# I've been a knitting fool this winter



## Woodi (Apr 11, 2009)

This winter I knitted two kiddy blankets for charity:

This one is done now, only I haven't taken a recent pic of it. It has a pocket on back, to tuck small surprises into for recipient (prolly will be a native kid).







and this one I just finished, except for darning in the loose ends and making a pocket on back.






I need to learn how to lay these out for better pics.

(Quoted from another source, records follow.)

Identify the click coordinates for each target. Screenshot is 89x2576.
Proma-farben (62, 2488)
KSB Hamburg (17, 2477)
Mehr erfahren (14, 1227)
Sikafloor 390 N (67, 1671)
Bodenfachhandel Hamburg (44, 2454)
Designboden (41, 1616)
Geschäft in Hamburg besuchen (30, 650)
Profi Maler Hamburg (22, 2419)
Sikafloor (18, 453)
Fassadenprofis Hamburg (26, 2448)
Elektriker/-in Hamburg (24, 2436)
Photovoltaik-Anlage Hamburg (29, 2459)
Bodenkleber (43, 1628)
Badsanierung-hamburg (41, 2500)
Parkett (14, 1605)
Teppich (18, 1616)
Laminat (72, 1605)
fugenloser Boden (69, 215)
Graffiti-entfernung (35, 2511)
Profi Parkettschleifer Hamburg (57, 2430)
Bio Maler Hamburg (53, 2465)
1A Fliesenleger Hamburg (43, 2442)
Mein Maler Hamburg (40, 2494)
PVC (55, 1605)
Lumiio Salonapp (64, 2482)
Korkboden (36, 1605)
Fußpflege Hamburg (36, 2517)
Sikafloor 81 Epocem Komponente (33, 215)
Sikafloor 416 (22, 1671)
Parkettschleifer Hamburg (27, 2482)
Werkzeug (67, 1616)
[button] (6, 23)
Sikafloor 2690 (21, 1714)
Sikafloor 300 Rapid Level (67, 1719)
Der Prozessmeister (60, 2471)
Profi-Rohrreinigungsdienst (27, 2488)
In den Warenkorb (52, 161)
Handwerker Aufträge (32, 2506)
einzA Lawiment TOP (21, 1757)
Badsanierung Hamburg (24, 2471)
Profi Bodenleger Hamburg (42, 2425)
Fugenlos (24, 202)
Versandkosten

Can you tell that my fav colors are blue and purple?


----------



## Guest (Apr 11, 2009)

wow Woodi , that is a lot of knitting for sure.It sure is  nice of you to be donating them too .I like knitting but I am so slow at it .

Kitn


----------



## rszuba (Apr 15, 2009)

wow, pretty. you have a lot of patience. i don't know if i'll ever make a blanket. i lose interest to quick.- hard enough to make a washcloth or soap sack.lol


----------



## topcat (Apr 17, 2009)

You _have_ been busy!  Love the colour combos Woodi - I like blue and purple too :wink: 

Tanya


----------



## Vinca Leaf (Apr 17, 2009)

Woaaah...that *is* a lot of knitting!

I love knitting in the round...I need more practice at the "purl" part, LOL!


----------



## Woodi (Apr 28, 2009)

and now I'm on my third blankey, a log cabin design.






Next I want to knit up some carryall bags.


----------



## I love soap! (Apr 28, 2009)

Awesome! Blue rules!


----------